Interesting Facts about the Acropolis

Who Built the Acropolis

Many people often wonder who were the people who built the incredible monuments of the Acropolis. The answer is simple… Iktinos and Kallicrates who were architects along with Phidias, the famous Greek sculptor.


Iktinos was an architect active in the mid 5th century BC and proof has been found that Callicrates and him built the Parthenon together.


Callicrates was an ancient Greek architect active in the middle of the fifth century BC. Apart from the Parthenon created with Iktinos he is also identified by an inscription as the architect of the Temple of Nike in the Sanctuary of Athena Nike on the Acropolis. Another inscription identifies Kallikrates as one of the architects of the Classical circuit wall of the Acropolis and Plutarch further states that he contracted to build the Middle of three amazing walls linking Athens and Piraeus.


He is known as the greatest sculptor of antiquity. He was from Athens and he participated in the project of rebuilding Athens after its destruction by Xerxes. His major works apart from the sculptures of the Parthenon, were the bronze Athena Promachos of the Acropolis, the outline of which is preserved to us on coins and the two chryselephantine statues of Athena inside the Parthenon and that of Zeus at Olympia.

Phidias was placed in charge of artistic activities as the superintendent of public works. He was commissioned to build the major statues for the city, and was paid by Pericles with money from the Delian League. It is generally believed that Phidias directed and supervised the construction of the Parthenon, as well as designing the sculptural decoration, of which the surviving pieces can be found in the British museum (the Elgin Marbles). Some of his work has been carried out by his assistants or pupils after his death, such as Agoracritus.

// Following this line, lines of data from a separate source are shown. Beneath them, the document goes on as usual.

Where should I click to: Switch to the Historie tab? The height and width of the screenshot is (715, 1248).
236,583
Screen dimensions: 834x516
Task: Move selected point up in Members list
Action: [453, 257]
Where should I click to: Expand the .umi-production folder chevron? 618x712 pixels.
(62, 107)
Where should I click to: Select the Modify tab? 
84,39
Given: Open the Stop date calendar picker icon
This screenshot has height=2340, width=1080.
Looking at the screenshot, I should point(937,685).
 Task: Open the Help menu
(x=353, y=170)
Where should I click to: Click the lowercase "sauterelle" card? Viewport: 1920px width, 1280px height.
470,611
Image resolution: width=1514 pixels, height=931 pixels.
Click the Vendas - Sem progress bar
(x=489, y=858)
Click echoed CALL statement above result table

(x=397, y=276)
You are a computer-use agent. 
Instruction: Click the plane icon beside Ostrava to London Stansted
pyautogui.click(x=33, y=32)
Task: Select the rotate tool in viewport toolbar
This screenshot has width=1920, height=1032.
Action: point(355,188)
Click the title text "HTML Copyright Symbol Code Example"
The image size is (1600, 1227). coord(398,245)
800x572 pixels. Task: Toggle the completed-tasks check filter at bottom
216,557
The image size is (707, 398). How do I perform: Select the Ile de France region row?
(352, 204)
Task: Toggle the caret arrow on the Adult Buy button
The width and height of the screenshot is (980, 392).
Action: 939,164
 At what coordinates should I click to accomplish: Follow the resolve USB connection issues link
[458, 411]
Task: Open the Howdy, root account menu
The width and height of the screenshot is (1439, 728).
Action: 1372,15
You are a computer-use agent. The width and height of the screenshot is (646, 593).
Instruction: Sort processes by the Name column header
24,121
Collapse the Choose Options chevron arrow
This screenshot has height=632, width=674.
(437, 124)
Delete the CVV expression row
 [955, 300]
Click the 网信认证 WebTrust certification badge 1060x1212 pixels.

It is not certain how he died since he became the target of Pericles' political enemies, due to his close connection with him and he was also accused of stealing gold but he proved he was innocent and then he was charged with impiety based on the fact that he had included portraits of Pericles and himself in the decorations of Athena's shield. It was formerly believed that Phidias died in prison shortly after this, however it is now more likely that he was exiled to Elis were he lived out the rest of his days.